Whilst the Kyoto Protocol and CDM Executive Board’s solutions think tanks are not able to cover regulatory ground fast enough, The Energy Research Centre (ERC) at the University of Cape Town in South Africa has narrowed the playing field from developing country perspective in various areas, stressing this need for regulation in the interests of the both the growth sector and the polluters. It is not yet certain how far the continent’s governments have progressed since Oluka-Akileng in 2001 toward keeping abreast of ever-changing policy-issues. So far the sacrifices of have not been pleasant, and reports from Africa and South America continue to flood in.

Stern cites a possible cause;” Validation, independent scrutiny and verification of measuring reductions against project by project CDM undertakings imposes substantial transaction costs. Investigations such as a report on ‘Overcoming Barriers to Clean Development Mechanism Projects’ have revealed the validation process at the time to be as long as 300 days from validation to registration chasing transaction costs up to US$ 500,000 (€325,000) per project.

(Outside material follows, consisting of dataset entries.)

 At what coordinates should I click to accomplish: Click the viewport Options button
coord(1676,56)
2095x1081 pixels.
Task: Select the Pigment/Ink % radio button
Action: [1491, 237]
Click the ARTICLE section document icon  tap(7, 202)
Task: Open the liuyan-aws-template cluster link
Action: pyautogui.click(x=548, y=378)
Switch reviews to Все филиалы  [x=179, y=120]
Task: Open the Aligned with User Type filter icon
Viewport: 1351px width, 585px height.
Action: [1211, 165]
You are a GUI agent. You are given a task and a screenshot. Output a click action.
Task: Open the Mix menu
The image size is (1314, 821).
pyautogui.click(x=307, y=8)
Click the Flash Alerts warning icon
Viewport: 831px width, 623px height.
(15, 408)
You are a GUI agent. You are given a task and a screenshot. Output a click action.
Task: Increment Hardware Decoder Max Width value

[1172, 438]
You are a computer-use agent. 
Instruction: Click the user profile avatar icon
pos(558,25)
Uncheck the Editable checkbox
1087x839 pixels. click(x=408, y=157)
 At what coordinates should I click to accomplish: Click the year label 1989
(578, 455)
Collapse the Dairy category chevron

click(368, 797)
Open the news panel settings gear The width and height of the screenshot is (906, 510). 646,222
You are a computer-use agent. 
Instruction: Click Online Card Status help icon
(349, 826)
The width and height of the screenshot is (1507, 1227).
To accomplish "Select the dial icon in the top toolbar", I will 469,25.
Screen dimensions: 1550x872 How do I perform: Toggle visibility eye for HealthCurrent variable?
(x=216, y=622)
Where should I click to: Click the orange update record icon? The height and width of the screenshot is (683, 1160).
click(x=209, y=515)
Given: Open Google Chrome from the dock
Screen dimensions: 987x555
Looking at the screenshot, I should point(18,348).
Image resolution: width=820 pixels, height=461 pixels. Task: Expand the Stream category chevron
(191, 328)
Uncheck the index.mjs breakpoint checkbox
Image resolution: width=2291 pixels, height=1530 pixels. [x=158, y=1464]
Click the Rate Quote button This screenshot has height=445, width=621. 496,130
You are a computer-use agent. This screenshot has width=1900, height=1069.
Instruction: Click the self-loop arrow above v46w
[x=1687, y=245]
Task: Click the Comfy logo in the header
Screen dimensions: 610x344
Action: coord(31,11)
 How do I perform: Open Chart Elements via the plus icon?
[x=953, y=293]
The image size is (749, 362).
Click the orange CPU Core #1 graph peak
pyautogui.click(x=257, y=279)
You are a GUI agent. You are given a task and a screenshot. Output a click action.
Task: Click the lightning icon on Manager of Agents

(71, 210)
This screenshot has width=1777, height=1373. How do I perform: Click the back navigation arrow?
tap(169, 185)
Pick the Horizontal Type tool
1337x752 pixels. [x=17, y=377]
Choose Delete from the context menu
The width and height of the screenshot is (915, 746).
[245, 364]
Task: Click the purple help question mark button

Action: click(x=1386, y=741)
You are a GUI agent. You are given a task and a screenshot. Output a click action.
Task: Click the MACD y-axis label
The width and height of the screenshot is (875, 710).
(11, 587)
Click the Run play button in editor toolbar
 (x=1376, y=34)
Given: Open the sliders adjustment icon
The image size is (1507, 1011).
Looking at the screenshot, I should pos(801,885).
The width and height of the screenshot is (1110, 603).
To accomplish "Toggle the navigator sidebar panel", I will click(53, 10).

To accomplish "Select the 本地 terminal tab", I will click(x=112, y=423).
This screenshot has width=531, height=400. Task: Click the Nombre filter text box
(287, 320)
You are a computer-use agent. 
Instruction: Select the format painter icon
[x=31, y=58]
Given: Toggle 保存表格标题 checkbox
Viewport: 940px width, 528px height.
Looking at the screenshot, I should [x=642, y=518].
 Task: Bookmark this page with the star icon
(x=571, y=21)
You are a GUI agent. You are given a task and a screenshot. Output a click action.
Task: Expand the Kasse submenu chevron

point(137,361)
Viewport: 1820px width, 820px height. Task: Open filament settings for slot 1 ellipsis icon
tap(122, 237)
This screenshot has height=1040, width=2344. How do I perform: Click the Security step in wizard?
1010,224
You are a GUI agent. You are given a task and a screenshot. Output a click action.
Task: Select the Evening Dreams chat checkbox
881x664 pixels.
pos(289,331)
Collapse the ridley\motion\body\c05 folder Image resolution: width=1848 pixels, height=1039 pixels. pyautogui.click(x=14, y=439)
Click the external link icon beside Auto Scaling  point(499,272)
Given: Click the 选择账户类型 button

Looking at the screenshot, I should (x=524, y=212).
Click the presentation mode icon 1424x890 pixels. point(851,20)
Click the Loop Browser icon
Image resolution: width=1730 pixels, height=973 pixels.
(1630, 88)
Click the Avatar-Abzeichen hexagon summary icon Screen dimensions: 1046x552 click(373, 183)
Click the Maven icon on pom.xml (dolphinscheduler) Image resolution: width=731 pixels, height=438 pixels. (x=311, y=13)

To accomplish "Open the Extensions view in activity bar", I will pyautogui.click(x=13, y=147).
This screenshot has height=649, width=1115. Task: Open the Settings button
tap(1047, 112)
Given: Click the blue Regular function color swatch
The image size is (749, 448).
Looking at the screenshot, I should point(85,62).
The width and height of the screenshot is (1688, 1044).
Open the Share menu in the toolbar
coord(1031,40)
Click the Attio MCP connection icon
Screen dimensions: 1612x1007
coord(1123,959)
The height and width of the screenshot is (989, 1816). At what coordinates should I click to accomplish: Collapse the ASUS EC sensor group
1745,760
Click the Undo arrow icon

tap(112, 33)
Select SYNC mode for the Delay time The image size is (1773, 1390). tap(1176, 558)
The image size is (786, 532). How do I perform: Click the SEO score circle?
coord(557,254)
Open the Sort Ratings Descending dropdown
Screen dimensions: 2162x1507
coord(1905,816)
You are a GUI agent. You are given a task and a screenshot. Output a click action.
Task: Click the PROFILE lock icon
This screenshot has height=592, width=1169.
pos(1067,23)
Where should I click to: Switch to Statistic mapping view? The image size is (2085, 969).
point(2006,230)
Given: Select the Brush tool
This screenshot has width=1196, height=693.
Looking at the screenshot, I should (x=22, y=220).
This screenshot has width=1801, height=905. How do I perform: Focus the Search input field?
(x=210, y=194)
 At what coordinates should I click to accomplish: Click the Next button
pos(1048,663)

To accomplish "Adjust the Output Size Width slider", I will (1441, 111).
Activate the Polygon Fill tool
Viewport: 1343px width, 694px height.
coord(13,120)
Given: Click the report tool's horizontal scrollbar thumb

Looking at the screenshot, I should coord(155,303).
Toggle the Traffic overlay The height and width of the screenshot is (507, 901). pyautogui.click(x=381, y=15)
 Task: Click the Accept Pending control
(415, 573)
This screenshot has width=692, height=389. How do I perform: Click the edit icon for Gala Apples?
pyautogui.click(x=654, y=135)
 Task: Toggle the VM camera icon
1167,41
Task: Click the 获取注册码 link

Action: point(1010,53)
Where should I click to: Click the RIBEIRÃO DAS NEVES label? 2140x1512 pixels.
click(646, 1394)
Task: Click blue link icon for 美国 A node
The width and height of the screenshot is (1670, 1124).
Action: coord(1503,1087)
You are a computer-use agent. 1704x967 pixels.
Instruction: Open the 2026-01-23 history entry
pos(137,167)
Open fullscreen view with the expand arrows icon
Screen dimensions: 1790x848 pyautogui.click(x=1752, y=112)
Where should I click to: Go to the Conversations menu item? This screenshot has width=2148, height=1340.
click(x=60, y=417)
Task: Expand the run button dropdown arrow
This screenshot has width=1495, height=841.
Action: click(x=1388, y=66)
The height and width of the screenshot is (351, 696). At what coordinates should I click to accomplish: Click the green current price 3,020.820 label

On the one hand, for a phenomenon as new as the ‘economics of climate change’ to have teething problems is to be expected, obstacles are still being encountered as the global trade markets are penetrated by a system that pivots the opposite to instant gratification on stock returns. On the other, the continent’s highly sought-after biodiversity places it in a strong position of negotiation, and also ultimately creates the possibility for it to be steered toward development through low carbon technologies at the outset, as opposed to its more industrialised Asian counterparts. The continent’s lack of heavy industry has thus shifted market focus onto its natural resources in favour of offset schemes, making carbon tax and cap-and-share crucial to averting future catch 22’s.

In December this year at the historical United Nations Climate Change Conference in Copenhagen, governments will be expected to finalise a treaty to limit GHG’s that will pick up where the current Kyoto Protocol leaves of after its 2012 expiration date. The parties involved face many challenges toward reaching consensus. Until such time that a fixed system is adopted, Africa is required to bear vigilance in order to avert unnecessary pitfalls to both its young emerging markets – and its vulnerable communities.

In view of the global fossil fuel dependence v.s. climate change, ongoing debates surrounding natural cycles vs. anthropogenic emissions do little to serve the paradox that Africa, the continent with the greatest resource wealth, has its poorest people. The worlds top Development Banks are admitting a need to get their act together on behalf of the less fortunate, fast. As a result, focus has shifted to assisting developing countries in adaptation to climate change.

According to the World Bank's environment director, Warren Evans, the institution began focusing on adaptation around five years ago and is still assessing how best to include adaptation in development projects. "Our knowledge of adaptation, in comparison to mitigation, is weak," Evans said. Adaptation in a first world and third world country has different meanings. At this point it relates to issues such as protecting regions from climate change-related fatalities, water conservation measures, the use of flood-resistant crops and economic losses.

By including nature as a global commodity, these economic losses are now made synonymous with finance, and as a result issues of this nature will automatically need to be classified as ‘adaptation assistance’. Whether warming, cooling, entirely bogus or natural, if trade actions ultimately assist in poverty alleviation through methods other than interventionist aid, then the scheme is worth every carbon credit it can securely muster.